Regarding membership and Council news, our membership now exceeds 600, which is the largest it has been to date and so encouraging given we are an association encouraging membership across a broad spectrum of medical, nursing, allied health professional and administrative organisations, all vying for members. We are obviously doing something right! Our membership benefits now include free access to our online handbooks, the BADS National Dataset, with free access to the online BADS Directory of Procedures in the next few weeks and unlimited submissions to the Journal of One Day Surgery (JODS) without additional article processing fees and a members link to pdf issue of JODS, ahead of publication date.

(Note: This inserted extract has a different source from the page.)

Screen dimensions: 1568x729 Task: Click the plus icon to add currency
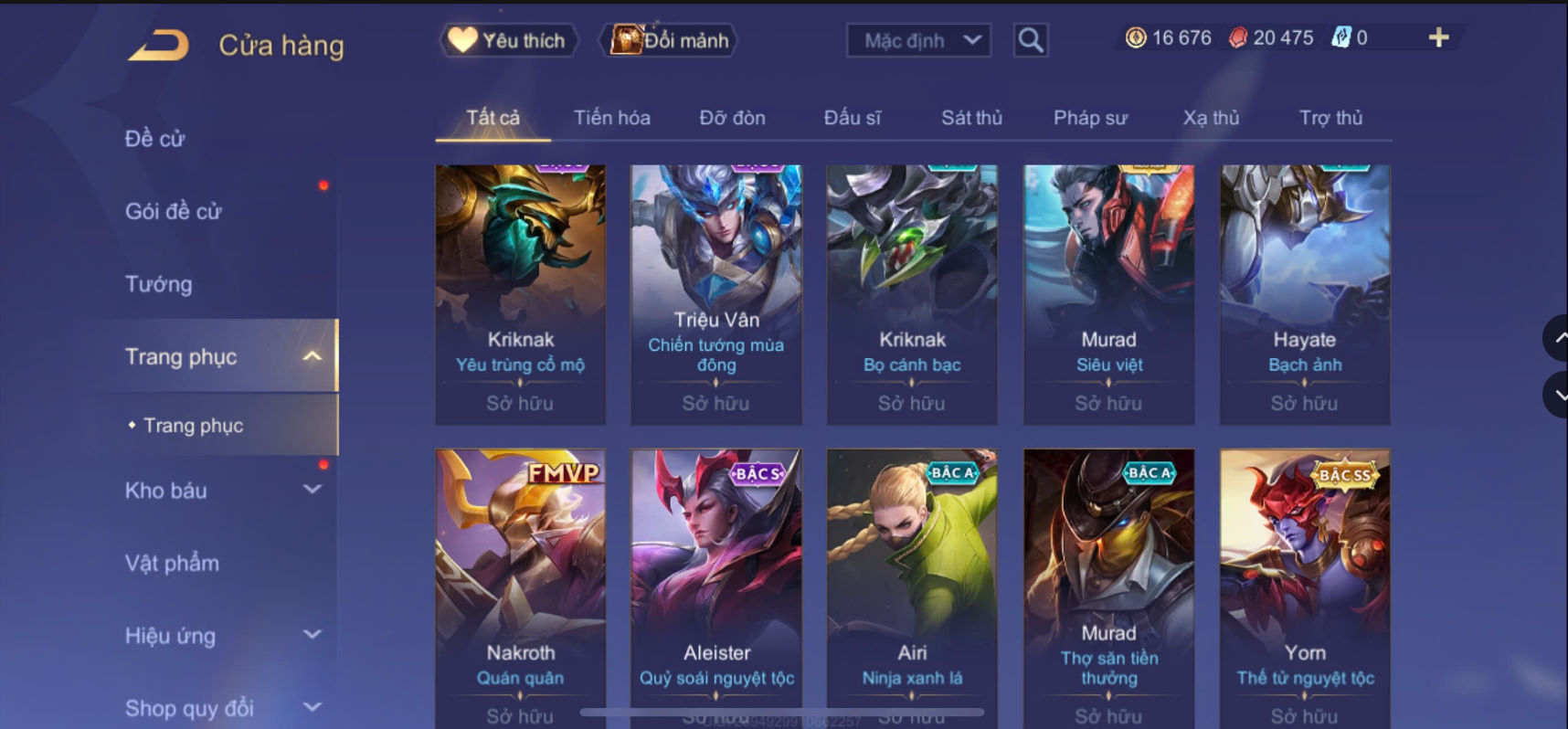click(x=1438, y=37)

The Association remains in good health, thanks to the ongoing contributions from our membership and my colleagues on BADS Council. I am pleased to announce that following approval at our pre-conference Council meeting and AGM that Ms Ann Conquest, Manager of the Tavistock Day Surgery Unit/Elective Inpatient Ward will be taking up a BADS Council taster membership for one year and that Ms Karen Harries (Lead Nurse for Day Surgery and Pre-operative Assessment at King's College Hospital NHS Foundation Trust, London), who is a current BADS Council member, will be BADS Honorary Secretary from September. She will be taking over from Theresa Hinde, who has performed this role brilliantly over the last four years.

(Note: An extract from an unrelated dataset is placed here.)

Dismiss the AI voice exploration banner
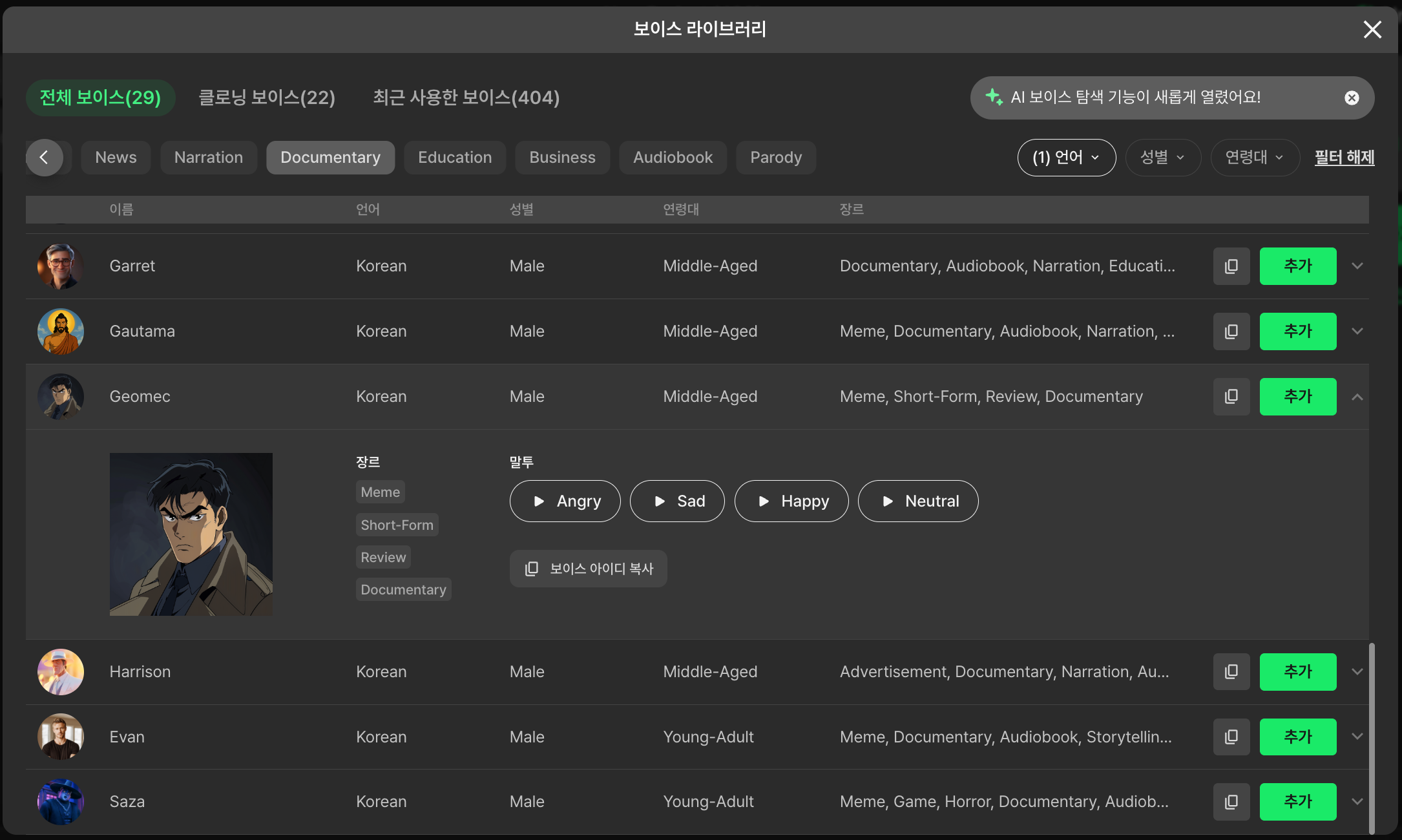Image resolution: width=1402 pixels, height=840 pixels. [x=1352, y=98]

One of the responsibilities of BADS President is to be the first port of call for member queries about different aspects of day surgery management and administration. In the year that I have been in this role, these have raised challenges in their resolution that have stimulated discussion between Council for the betterment of day surgery care. Please continue to submit any questions about day surgery issues to bads@bads.co.uk. Thank you.
In further developments of Council since my last letter in the May edition of JODS (1) BADS continues to contribute to GiRFT workstreams, where day surgery expertise is required, (2) interventional radiology is going to be incorporated into the BADS Directory of Procedures, (3) BADS Council anaesthetic members Kim Russon, Rachel Tibble and Joellene Mitchell are co-authors on the latest GPAS edition of Guidelines for the Provision of Anaesthesia Services for Day Surgery.
As I’m off to Australia soon to visit family in Melbourne, I haven’t seen since before lockdown, I thought it apt to end on the following quote from the doyenne of Melbourne society, Dame Edna Everage “Never be afraid to laugh at yourself. After all, you could be missing out on the joke of the century.”